--- Excerpted passage ---

Yes, rats have a strong dislike for the smell and taste of coffee grounds. This is one of the most efficient methods of keeping rats away from the compost. Coffee particles will also help the compost decompose faster. Rats do not eat them and if they happen to tongue a bit of ground coffee, your compost becomes a rat-hazardous zone. Sprinkle generous amounts of finely ground coffee beans around your compost and inside it. You may have to do this regularly due to wind and rain dispersion of the particles.
Keep the compost bin away from edges and quiet places
Rats cower at the slightest sounds and they do not like being disturbed. They also don’t like being seen, so they tend to run along walls, edges, corners, and fences. Keep your compost bin in a location where there’s a fair amount of foot traffic. If it’s too close to a corner or a fence or isolated at a faraway position, rats would be fully obliged to make homes in it. Rats also take to trees, bushes, and shrubs where they can get some measure of cover, so it’s best to keep your bin away from these areas.
Add a few leaves of mint into your compost
Rats are repelled by the cool, peppery flavor of spearmint. Gently tear up a few leaves to release the flavor and drop them in and around your compost bin. This method alone might not exactly keep away the larger, hungrier rats, but it could work well with another method to keep them out completely.
Bury your food waste deeply under the heap
Food waste includes raw food items, potato peels, fruits, and vegetables. Bury these organic materials deeply under the brown compost materials such as grasses and the Bokashi. Rats would have a hard time digging through the protective layer to get to the real deal.
What if rats are already in your compost bin?

--- Data segment ---

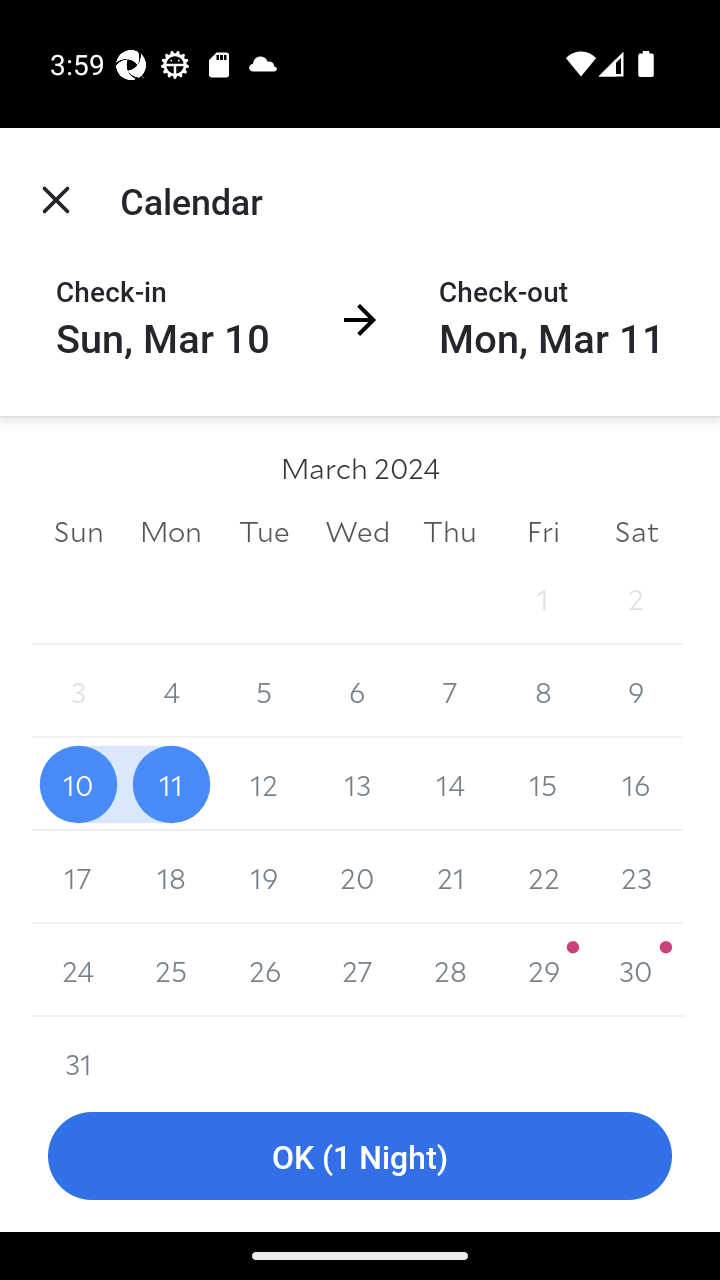 This screenshot has width=720, height=1280. I want to click on 30 30 March 2024, so click(636, 970).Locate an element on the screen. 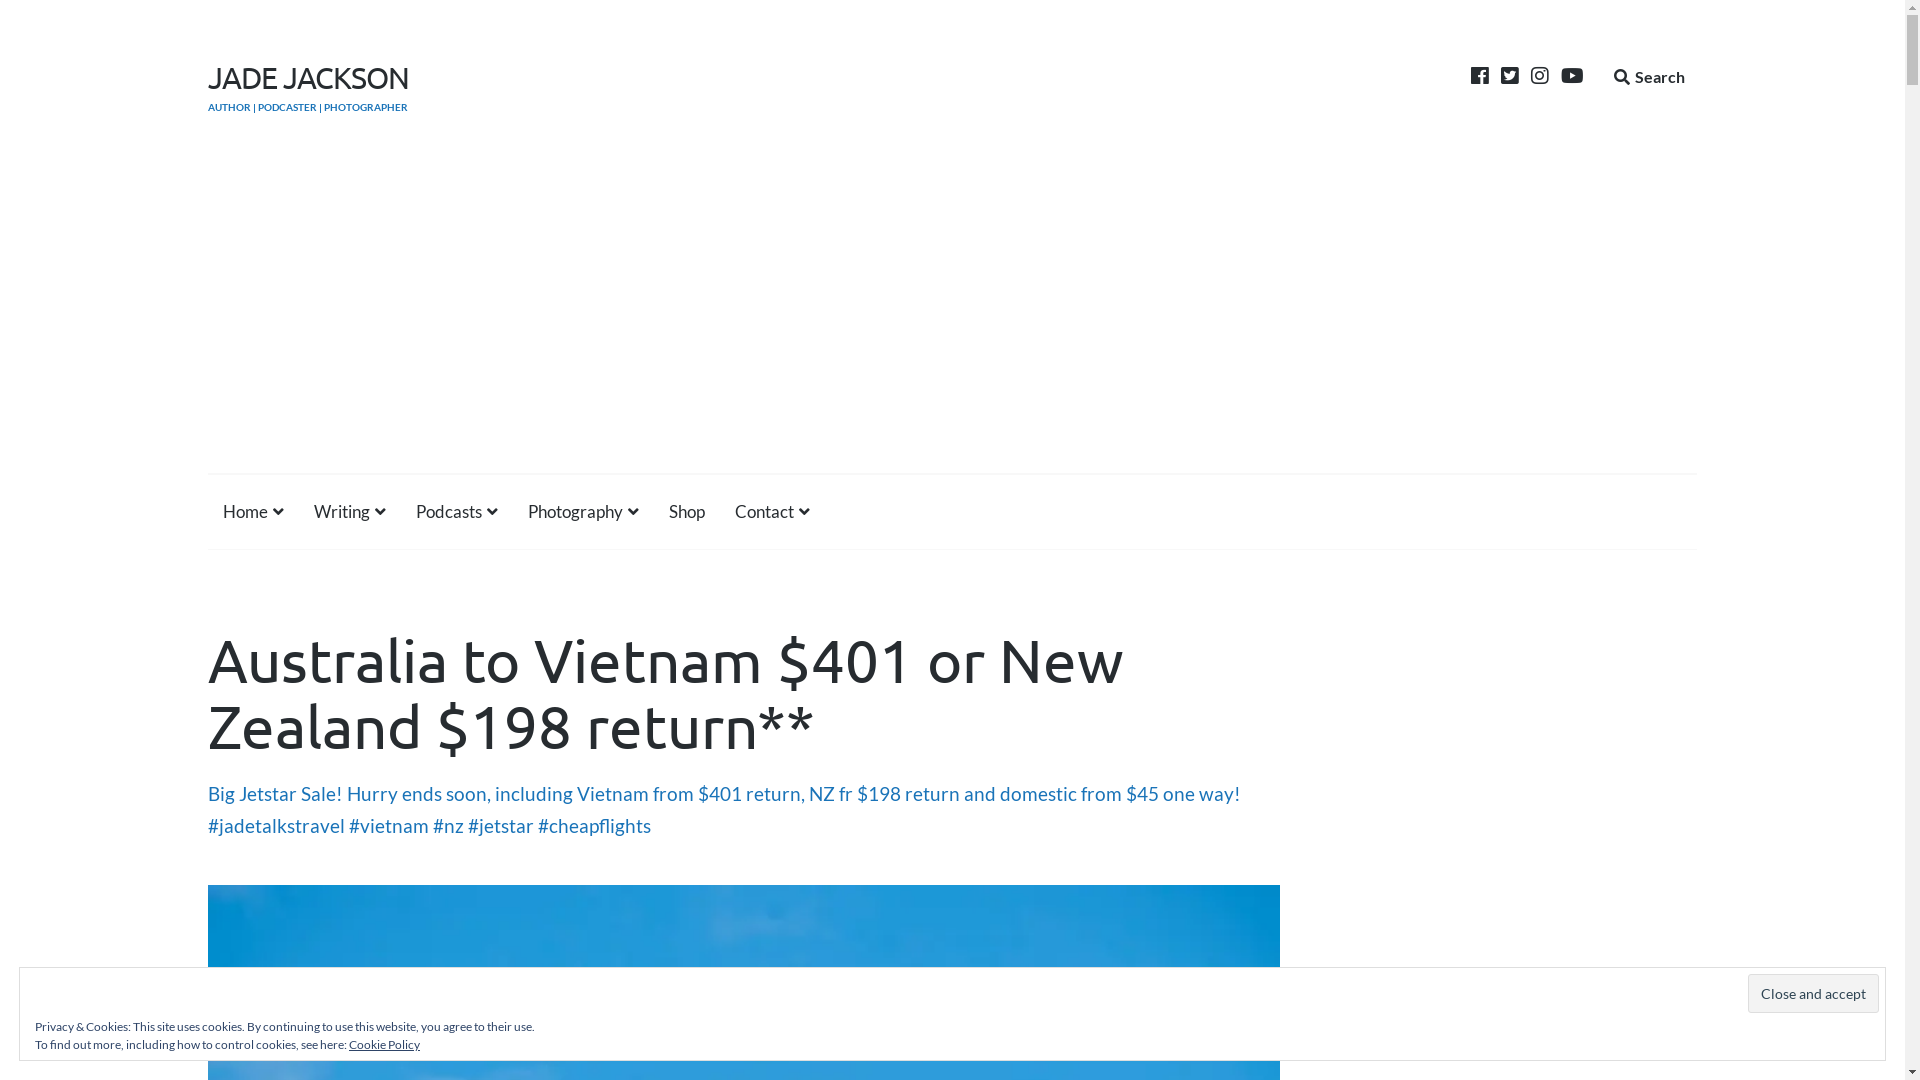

---

▸ **Exercise 1**: Can you transcribe the compost-rat passage from "Keep the compost" up to and including "from these areas."?
▸ **Exercise 2**: How would the passage on keeping rats out of compost go on after its final sentence? Continue it.
You won't need the lines for anything here.

▸ **Final answer 1**:
Keep the compost bin away from edges and quiet places
Rats cower at the slightest sounds and they do not like being disturbed. They also don’t like being seen, so they tend to run along walls, edges, corners, and fences. Keep your compost bin in a location where there’s a fair amount of foot traffic. If it’s too close to a corner or a fence or isolated at a faraway position, rats would be fully obliged to make homes in it. Rats also take to trees, bushes, and shrubs where they can get some measure of cover, so it’s best to keep your bin away from these areas.

▸ **Final answer 2**:
If you haven’t applied any of the steps above and your compost bin is crawling with rats, you might want to get rid of them before starting again. If one rat comes by the compost bin once in a while, chances are, it wouldn’t drop any significantly harmful waste. However, if lots of rats are making comfy homes in and around your compost, the best option is to get an exterminator to remove the entire heap from your garden.
It’s not ideal to extract lots of rats and continue composting. This is an unhealthy practice. Rat feces and urine are highly dangerous to plant and human health. It’s recommended that you give up the overrun heap and start over. Clean out the bin and the entire area before applying some of the methods above when you start your new heap.
Should the compost bin be covered?
Under normal circumstances, a compost bin doesn’t necessarily have to be covered. Air is abundant in oxygen and nitrogen, two elements that are essential to the decomposition process. However, with the rat situation factored in, it’s best to place a tight lid over your compost bin. A closed bin can also accelerate the rate of decomposition through the anaerobic reaction where moisture and heat are retained for a faster breakdown. Covering it also prevents rain from over-wetting the heap and the sun from over-drying it. The bin would stink very terribly when opened, but it’s a small price to pay.
Keeping your garden clean and rubbish free to prevent rats
Rats like dirty, cluttered environments to keep them warm, hidden, and covered. If your garden is bushy, dirty, scattered or littered, you might be creating the perfect rat haven. Keeping your garden clean is an integral part of the gardening process. It doesn’t only make it more attractive, but it keeps it rodent-free. Here are a few helpful tips to help you give your garden a tidier look:
- Keep your gardening equipment and tools in a shed. This includes buckets, gallons, and hoses.
- Remove unnecessary shrubs and overgrown grasses.
- Sweep fallen leaves regularly and add them to your compost heap.
- Remove broken pieces of wood, plastics, and fabric.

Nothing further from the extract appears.